**WHAT THE TASK ASKS**. Please copy out every line of the data below word for word, without changing anything.

**THE RECORDS**.
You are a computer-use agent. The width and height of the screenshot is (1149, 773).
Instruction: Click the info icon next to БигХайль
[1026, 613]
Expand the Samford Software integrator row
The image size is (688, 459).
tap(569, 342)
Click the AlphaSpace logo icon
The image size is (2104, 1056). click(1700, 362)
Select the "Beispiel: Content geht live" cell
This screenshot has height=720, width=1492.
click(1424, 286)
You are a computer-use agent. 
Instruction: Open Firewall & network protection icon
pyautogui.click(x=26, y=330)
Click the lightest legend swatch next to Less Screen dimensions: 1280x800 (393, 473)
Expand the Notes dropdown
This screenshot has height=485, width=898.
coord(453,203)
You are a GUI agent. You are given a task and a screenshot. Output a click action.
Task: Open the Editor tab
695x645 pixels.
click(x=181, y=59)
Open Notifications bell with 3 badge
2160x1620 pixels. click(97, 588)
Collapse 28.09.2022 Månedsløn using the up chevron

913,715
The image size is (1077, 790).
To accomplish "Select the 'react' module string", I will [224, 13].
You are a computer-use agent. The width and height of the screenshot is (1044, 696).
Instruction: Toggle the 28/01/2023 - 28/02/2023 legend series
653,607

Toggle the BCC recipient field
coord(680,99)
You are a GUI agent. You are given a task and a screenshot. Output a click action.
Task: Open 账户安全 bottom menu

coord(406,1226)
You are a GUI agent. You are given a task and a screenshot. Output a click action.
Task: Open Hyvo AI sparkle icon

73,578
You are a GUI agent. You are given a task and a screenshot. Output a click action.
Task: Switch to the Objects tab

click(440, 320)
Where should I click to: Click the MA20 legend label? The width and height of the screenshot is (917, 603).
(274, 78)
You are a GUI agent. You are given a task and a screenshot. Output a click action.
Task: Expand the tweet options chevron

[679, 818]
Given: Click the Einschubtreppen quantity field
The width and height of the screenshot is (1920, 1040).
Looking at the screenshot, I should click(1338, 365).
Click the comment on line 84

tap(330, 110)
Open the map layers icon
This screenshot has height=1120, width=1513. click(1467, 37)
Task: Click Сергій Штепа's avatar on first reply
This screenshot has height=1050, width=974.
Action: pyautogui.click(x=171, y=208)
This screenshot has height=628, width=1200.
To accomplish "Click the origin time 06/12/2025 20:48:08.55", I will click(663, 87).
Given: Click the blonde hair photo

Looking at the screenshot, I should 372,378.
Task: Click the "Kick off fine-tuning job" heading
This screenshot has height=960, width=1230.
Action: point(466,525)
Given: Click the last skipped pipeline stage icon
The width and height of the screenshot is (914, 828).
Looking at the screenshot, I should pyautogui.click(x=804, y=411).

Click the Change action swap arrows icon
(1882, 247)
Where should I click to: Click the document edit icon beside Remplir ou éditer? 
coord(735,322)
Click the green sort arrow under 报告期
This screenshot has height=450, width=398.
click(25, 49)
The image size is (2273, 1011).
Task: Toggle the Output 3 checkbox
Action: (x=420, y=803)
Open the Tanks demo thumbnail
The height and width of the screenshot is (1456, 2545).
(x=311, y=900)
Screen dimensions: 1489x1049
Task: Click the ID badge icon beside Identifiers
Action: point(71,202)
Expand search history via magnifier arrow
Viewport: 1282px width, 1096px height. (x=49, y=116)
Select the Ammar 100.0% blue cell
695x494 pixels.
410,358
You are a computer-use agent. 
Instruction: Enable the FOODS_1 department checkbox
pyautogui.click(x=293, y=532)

**REPLY TO THE TASK**.
You are a computer-use agent. The width and height of the screenshot is (1149, 773).
Instruction: Click the info icon next to БигХайль
[1026, 613]
Expand the Samford Software integrator row
The image size is (688, 459).
tap(569, 342)
Click the AlphaSpace logo icon
The image size is (2104, 1056). click(1700, 362)
Select the "Beispiel: Content geht live" cell
This screenshot has height=720, width=1492.
click(1424, 286)
You are a computer-use agent. 
Instruction: Open Firewall & network protection icon
pyautogui.click(x=26, y=330)
Click the lightest legend swatch next to Less Screen dimensions: 1280x800 (393, 473)
Expand the Notes dropdown
This screenshot has height=485, width=898.
coord(453,203)
You are a GUI agent. You are given a task and a screenshot. Output a click action.
Task: Open the Editor tab
695x645 pixels.
click(x=181, y=59)
Open Notifications bell with 3 badge
2160x1620 pixels. click(97, 588)
Collapse 28.09.2022 Månedsløn using the up chevron

913,715
The image size is (1077, 790).
To accomplish "Select the 'react' module string", I will [224, 13].
You are a computer-use agent. The width and height of the screenshot is (1044, 696).
Instruction: Toggle the 28/01/2023 - 28/02/2023 legend series
653,607

Toggle the BCC recipient field
coord(680,99)
You are a GUI agent. You are given a task and a screenshot. Output a click action.
Task: Open 账户安全 bottom menu

coord(406,1226)
You are a GUI agent. You are given a task and a screenshot. Output a click action.
Task: Open Hyvo AI sparkle icon

73,578
You are a GUI agent. You are given a task and a screenshot. Output a click action.
Task: Switch to the Objects tab

click(440, 320)
Where should I click to: Click the MA20 legend label? The width and height of the screenshot is (917, 603).
(274, 78)
You are a GUI agent. You are given a task and a screenshot. Output a click action.
Task: Expand the tweet options chevron

[679, 818]
Given: Click the Einschubtreppen quantity field
The width and height of the screenshot is (1920, 1040).
Looking at the screenshot, I should click(1338, 365).
Click the comment on line 84

tap(330, 110)
Open the map layers icon
This screenshot has height=1120, width=1513. click(1467, 37)
Task: Click Сергій Штепа's avatar on first reply
This screenshot has height=1050, width=974.
Action: pyautogui.click(x=171, y=208)
This screenshot has height=628, width=1200.
To accomplish "Click the origin time 06/12/2025 20:48:08.55", I will click(663, 87).
Given: Click the blonde hair photo

Looking at the screenshot, I should 372,378.
Task: Click the "Kick off fine-tuning job" heading
This screenshot has height=960, width=1230.
Action: point(466,525)
Given: Click the last skipped pipeline stage icon
The width and height of the screenshot is (914, 828).
Looking at the screenshot, I should pyautogui.click(x=804, y=411).

Click the Change action swap arrows icon
(1882, 247)
Where should I click to: Click the document edit icon beside Remplir ou éditer? 
coord(735,322)
Click the green sort arrow under 报告期
This screenshot has height=450, width=398.
click(25, 49)
The image size is (2273, 1011).
Task: Toggle the Output 3 checkbox
Action: (x=420, y=803)
Open the Tanks demo thumbnail
The height and width of the screenshot is (1456, 2545).
(x=311, y=900)
Screen dimensions: 1489x1049
Task: Click the ID badge icon beside Identifiers
Action: point(71,202)
Expand search history via magnifier arrow
Viewport: 1282px width, 1096px height. (x=49, y=116)
Select the Ammar 100.0% blue cell
695x494 pixels.
410,358
You are a computer-use agent. 
Instruction: Enable the FOODS_1 department checkbox
pyautogui.click(x=293, y=532)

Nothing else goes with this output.